> **Problem to solve**
Look through the entries below for the line with "Game (53, 2353)" and the line with "Сяомань Чжан (342, 1784)", then give again exactly those two lines and all lines between them, minus the pictures.

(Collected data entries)
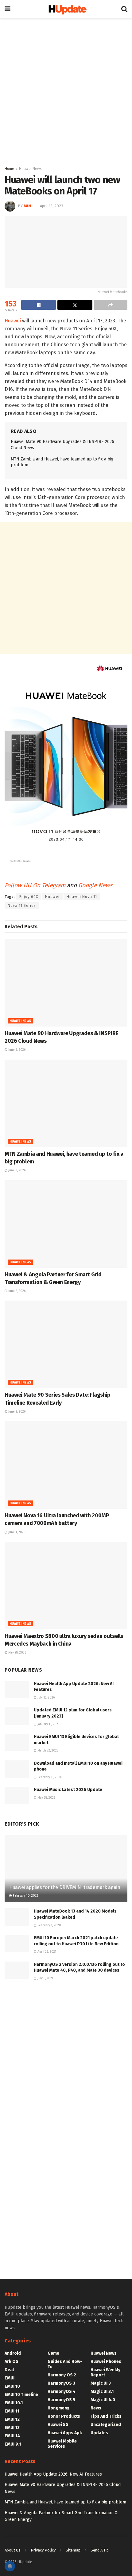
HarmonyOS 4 (62, 2391)
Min (27, 206)
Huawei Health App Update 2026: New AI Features (53, 2474)
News (96, 2408)
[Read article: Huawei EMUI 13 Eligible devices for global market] (17, 1742)
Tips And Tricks (106, 2416)
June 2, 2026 (16, 1291)
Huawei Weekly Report (105, 2372)
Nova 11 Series (22, 905)
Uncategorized (106, 2424)
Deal (9, 2369)
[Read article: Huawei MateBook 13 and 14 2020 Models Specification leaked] (17, 1917)
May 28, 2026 (16, 1652)
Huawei (13, 321)
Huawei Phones (106, 2361)
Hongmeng (59, 2408)
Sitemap (73, 2550)
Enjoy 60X (28, 897)
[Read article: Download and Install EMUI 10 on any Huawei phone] (17, 1769)
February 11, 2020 (49, 1777)
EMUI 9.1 (13, 2444)
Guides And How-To (65, 2364)
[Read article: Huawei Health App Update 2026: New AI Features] (17, 1689)
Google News (95, 885)
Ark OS (11, 2361)
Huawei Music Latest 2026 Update (68, 1789)
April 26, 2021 (46, 1952)
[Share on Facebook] (38, 305)
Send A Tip (100, 2550)
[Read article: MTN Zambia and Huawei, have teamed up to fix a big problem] (66, 1103)
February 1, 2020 (49, 1925)
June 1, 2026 (16, 1532)
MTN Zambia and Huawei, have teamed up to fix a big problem (65, 2502)
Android (13, 2353)
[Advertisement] (66, 90)
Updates (99, 2432)
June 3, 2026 (16, 1170)
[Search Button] (124, 9)
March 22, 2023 (47, 1750)
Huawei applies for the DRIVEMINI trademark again (64, 1887)
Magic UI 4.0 (103, 2399)
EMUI (9, 2378)
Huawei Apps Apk (65, 2432)
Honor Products (64, 2416)
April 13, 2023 (51, 206)
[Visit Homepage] (66, 9)
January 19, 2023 (48, 1724)
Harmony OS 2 (62, 2375)
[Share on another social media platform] (110, 305)
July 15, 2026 (46, 1697)
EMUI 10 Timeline (21, 2394)
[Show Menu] (7, 9)
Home (9, 169)
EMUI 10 (12, 2386)
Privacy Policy (43, 2550)
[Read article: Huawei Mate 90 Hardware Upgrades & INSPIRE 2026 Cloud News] (66, 983)
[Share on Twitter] (74, 305)
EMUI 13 (12, 2427)
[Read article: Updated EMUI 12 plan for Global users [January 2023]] (17, 1716)
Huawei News (30, 169)
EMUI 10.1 (14, 2402)
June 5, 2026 (16, 1050)
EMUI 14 (12, 2436)
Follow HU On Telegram (35, 885)
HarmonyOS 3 (61, 2383)
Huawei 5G (58, 2424)
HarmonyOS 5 (61, 2399)
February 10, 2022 (25, 1896)
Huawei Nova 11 (82, 897)
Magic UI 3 (101, 2383)
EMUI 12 (12, 2419)
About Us (13, 2550)
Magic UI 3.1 (102, 2391)
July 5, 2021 (45, 1978)
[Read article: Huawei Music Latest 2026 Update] (17, 1795)
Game (53, 2353)
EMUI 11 (12, 2411)
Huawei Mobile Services (62, 2444)
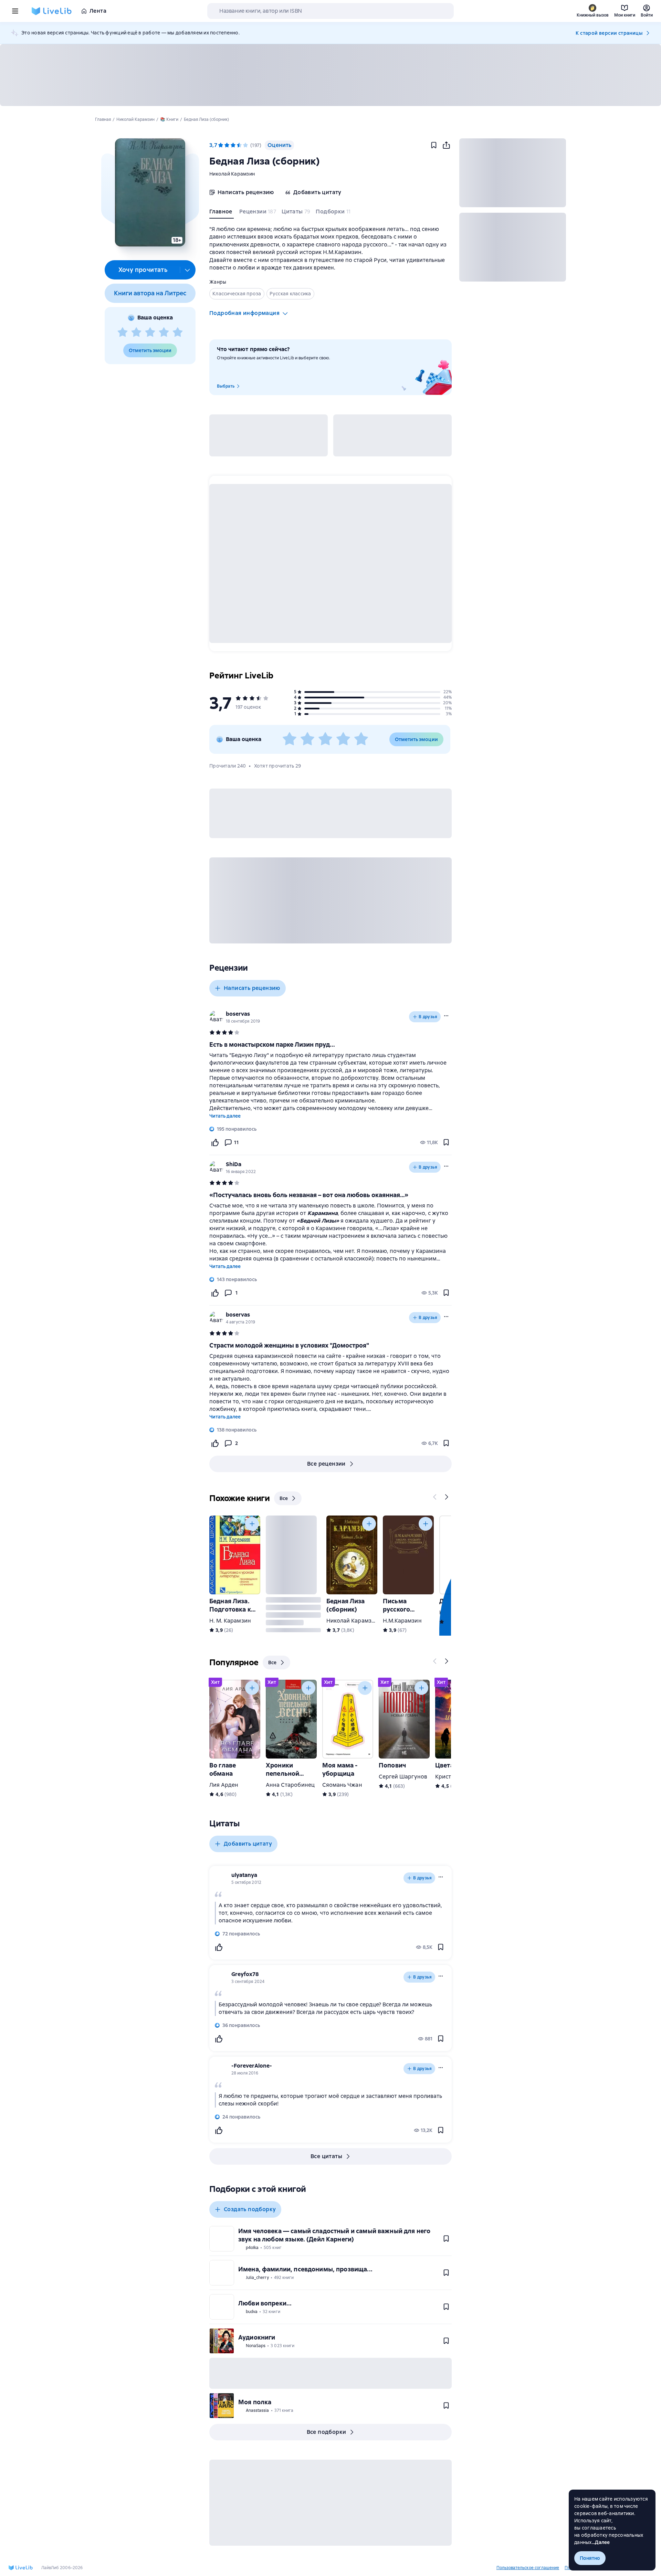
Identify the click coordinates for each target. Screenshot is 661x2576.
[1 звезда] (122, 332)
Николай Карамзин (232, 174)
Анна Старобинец (290, 1784)
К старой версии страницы (609, 33)
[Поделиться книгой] (446, 145)
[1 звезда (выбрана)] (220, 145)
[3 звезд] (150, 332)
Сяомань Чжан (342, 1784)
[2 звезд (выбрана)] (227, 145)
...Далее (601, 2542)
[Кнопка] (435, 1496)
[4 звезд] (163, 332)
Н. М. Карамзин (230, 1620)
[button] (150, 192)
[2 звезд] (136, 332)
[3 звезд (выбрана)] (233, 145)
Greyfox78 (245, 1974)
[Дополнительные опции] (188, 269)
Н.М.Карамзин (402, 1620)
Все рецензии (326, 1463)
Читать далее (225, 1116)
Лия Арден (223, 1784)
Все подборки (326, 2432)
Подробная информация (244, 313)
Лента (98, 10)
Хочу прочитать (143, 270)
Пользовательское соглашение (527, 2567)
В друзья (428, 1017)
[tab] (221, 213)
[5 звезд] (177, 332)
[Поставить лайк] (214, 1142)
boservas (238, 1013)
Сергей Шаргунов (403, 1776)
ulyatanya (244, 1875)
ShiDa (233, 1164)
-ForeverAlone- (251, 2065)
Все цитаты (326, 2156)
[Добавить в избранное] (433, 145)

> **Written reply**
Game (53, 2353)
EMUI 11 (12, 2411)
Huawei Mobile Services (62, 2444)
Identify the click coordinates for each target. Screenshot is 661x2576.
[1 звезда] (122, 332)
Николай Карамзин (232, 174)
Анна Старобинец (290, 1784)
К старой версии страницы (609, 33)
[Поделиться книгой] (446, 145)
[1 звезда (выбрана)] (220, 145)
[3 звезд] (150, 332)
Сяомань Чжан (342, 1784)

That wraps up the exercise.